Le Royaume-Uni durcit considérablement sa législation contre les images intimes non consenties
Le gouvernement britannique a annoncé ce vendredi des mesures extrêmement sévères pour lutter contre la diffusion non consentie d'images intimes en ligne. Après avoir déjà imposé en février un délai de retrait rapide de 48 heures pour les plateformes, l'exécutif va maintenant beaucoup plus loin en menaçant les dirigeants du secteur technologique de peines de prison personnelles.
Une responsabilité pénale directe pour les patrons
Les hauts dirigeants des entreprises technologiques pourraient être tenus personnellement responsables si leurs plateformes ne respectent pas les injonctions du régulateur sectoriel, l'Ofcom. Celui-ci pourra exiger la suppression immédiate d'images intimes partagées sans le consentement des personnes concernées.
Un amendement déposé ce vendredi par le gouvernement travailliste, qui dispose de la majorité absolue à la Chambre des communes, prévoit explicitement que les dirigeants récalcitrants pourront être condamnés à une peine d'emprisonnement, à une amende ou aux deux. Cette mesure s'inscrit dans le cadre d'un projet de loi plus large actuellement discuté au Parlement britannique.
Élargissement des infractions pénales
D'autres amendements rendus publics simultanément par le gouvernement étendent considérablement le champ des infractions pénales en matière de contenu en ligne. La détention ou la publication de matériel pornographique représentant des actes incestueux ou des adultes se faisant passer pour des enfants deviendront désormais des crimes punis de peines de prison.
La ministre de la Technologie, Liz Kendall, a justifié ces mesures draconiennes en déclarant : Trop de femmes ont vu leur vie brisée parce que des images intimes les montrant ont été diffusées en ligne sans leur consentement. Cette prise de position ferme intervient dans un contexte de préoccupation croissante concernant l'impact des technologies sur la vie privée et la dignité des personnes.

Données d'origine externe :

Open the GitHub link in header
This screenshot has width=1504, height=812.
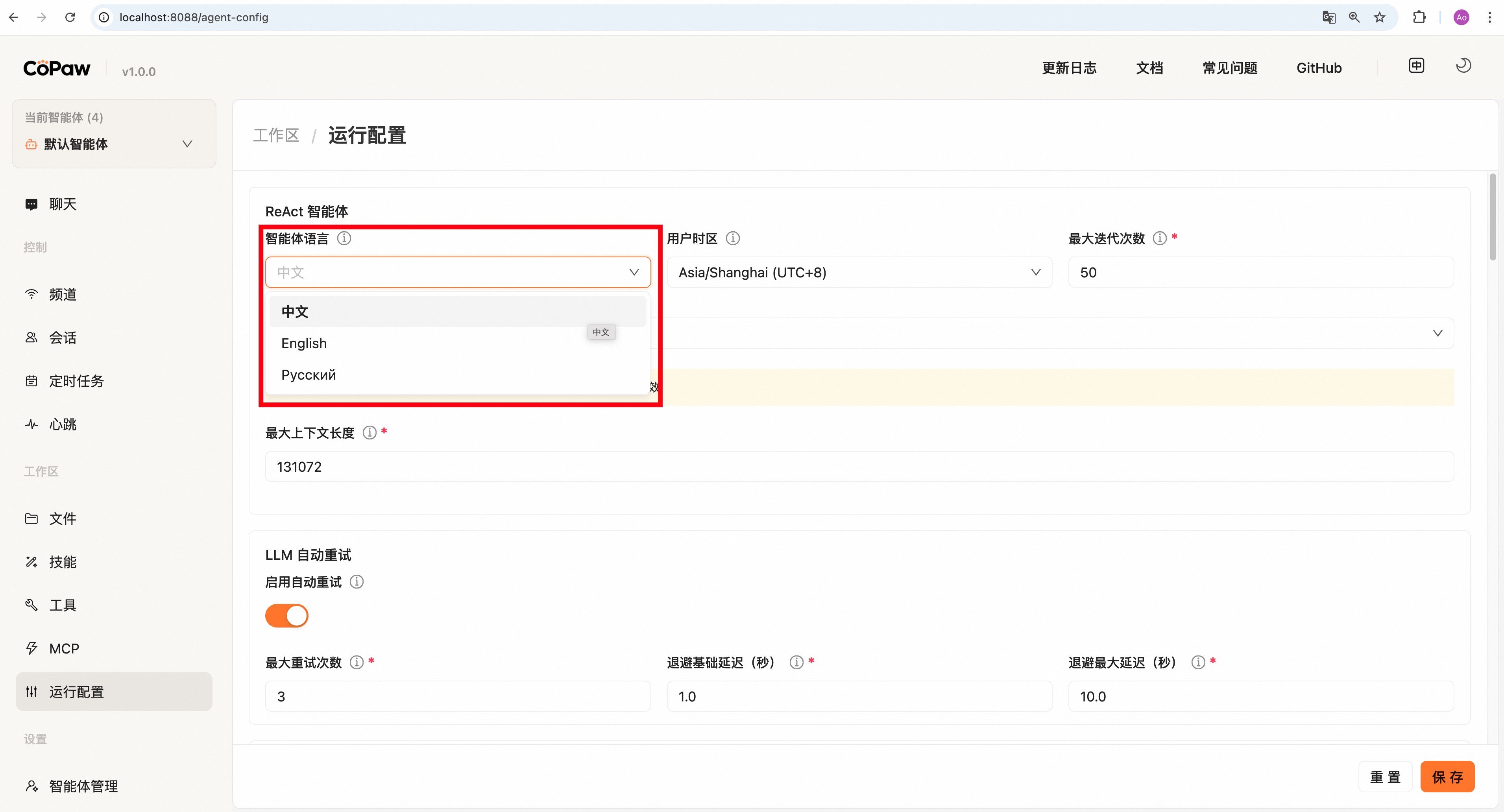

Des sanctions financières déjà annoncées
Ces nouvelles dispositions pénales viennent compléter les sanctions financières déjà annoncées en février dernier. À cette époque, le gouvernement avait précisé que les plateformes disposeraient de 48 heures pour retirer les images intimes diffusées sans consentement.
Les entreprises qui refuseraient de se conformer à ces injonctions s'exposent déjà à une amende pouvant atteindre 10% de leur chiffre d'affaires mondial, voire au blocage complet de leurs services sur le territoire britannique. Ces mesures avaient été annoncées suite au tollé international provoqué par l'assistant IA Grok, intégré au réseau social X d'Elon Musk, qui s'était révélé capable de générer des images de personnes artificiellement dénudées.
Un tournant dans la régulation du numérique
Cette escalade dans la sévérité des sanctions marque un tournant significatif dans l'approche régulatoire du gouvernement britannique face aux géants de la technologie. En ciblant directement la responsabilité personnelle des dirigeants, Londres envoie un message clair sur sa détermination à faire respecter les règles de protection des individus dans l'espace numérique.
La combinaison de sanctions financières extrêmement lourdes et de risques d'emprisonnement pour les dirigeants crée un dispositif dissuasif sans précédent en Europe. Cette approche pourrait influencer d'autres législations nationales et internationales concernant la régulation des contenus en ligne et la responsabilité des plateformes numériques.